Once the claim has been filed, the clerk will set a hearing between 12 and 60 days from the date of the filing of the claim. Prior to the hearing, you should gather all documents and papers related to your case. Both the plaintiff and defendant should also arrange to have any witnesses with knowledge about the case present in court on the date of the hearing. The hearing is open to the public and usually includes the following: judge, clerk, plaintiff, defendant, and any witnesses for either party. The courtroom is open to the public so anybody may be sitting in the gallery of the courtroom as well. At the beginning of the case (or calendar), the Magisterial District Judge will usually briefly explain the procedures used at the hearing. Plaintiff and Defendant will both be sworn in at the beginning to present testimony to the court. During the hearing, the plaintiff will be given an opportunity to testify about what happened that caused the plaintiff to file the claim. During this time, the plaintiff should present any evidence supporting the case including paperwork, receipts, records, photographs, or videos of the case. The court will then give the Defendant a chance to ask questions to the plaintiff. Once the plaintiff is finished, any witnesses the plaintiff brought will be sworn and have the chance to testify as well. The defendant will have the chance to ask questions for these witnesses too. Once the plaintiff is done, the defendant will have a chance to present testimony (and the plaintiff can ask questions of the defendant). The defendant can also bring witnesses to provide testimony to the judge as well. Once all the evidence has been presented, the judge will either make a decision at the hearing or within five days.
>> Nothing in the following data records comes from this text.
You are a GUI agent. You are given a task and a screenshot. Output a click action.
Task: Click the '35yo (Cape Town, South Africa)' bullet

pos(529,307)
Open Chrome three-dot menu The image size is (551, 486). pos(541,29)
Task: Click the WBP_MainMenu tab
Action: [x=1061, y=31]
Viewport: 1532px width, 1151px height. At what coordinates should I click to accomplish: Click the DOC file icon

After the Montour County Magisterial District Court Hearing

If the plaintiff prevails, the defendant may arrange to make payments on a twelve month installment plan (which will be set by the judge). Also, the defendant has thirty days to file an appeal to the Common Pleas Court. If there is an appeal, a Notice of Appeal is filed with the prothonotary in the county courthouse. A copy of the Notice of Appeal will be served on the judge (who made the decision) and the plaintiff in the case. The Notice of Appeal prevents the plaintiff from collecting any money until the appeal is decided. The plaintiff can also appeal the Magisterial District Judge’s decision if the judge ruled for the defendant at the hearing.

Montour County Small Claims Court Case Types

A Magisterial District Judge generally hears negligence and breach of contract actions with respect to civil cases. A contract is where two parties enter into an agreement (either written or oral). Contracts are common and used in a wide variety of situations including between:

  • home improvements between a contractor and a homeowner
  • insurance companies to provide insurance services
  • credit services between a credit card company and a consumer

Breach of contract is where a party to a contract either doesn’t pay or doesn’t perform what they are supposed to under the contract. A negligence case occurs when a party who is responsible to protect someone or something using due care, fails to do so. Negligence actions usually arise in an automobile accident or other times where someone sustains personal injuries or property damage.

What is a Magisterial District Judge?

Magisterial District Judges are judges elected by the people of their district to handle criminal preliminary arraignments and preliminary hearings, summary criminal offenses, traffic offenses, municipal code violations, landlord / tenant actions, and civil actions where the damages do not exceed $12,000 (commonly known as small claims court).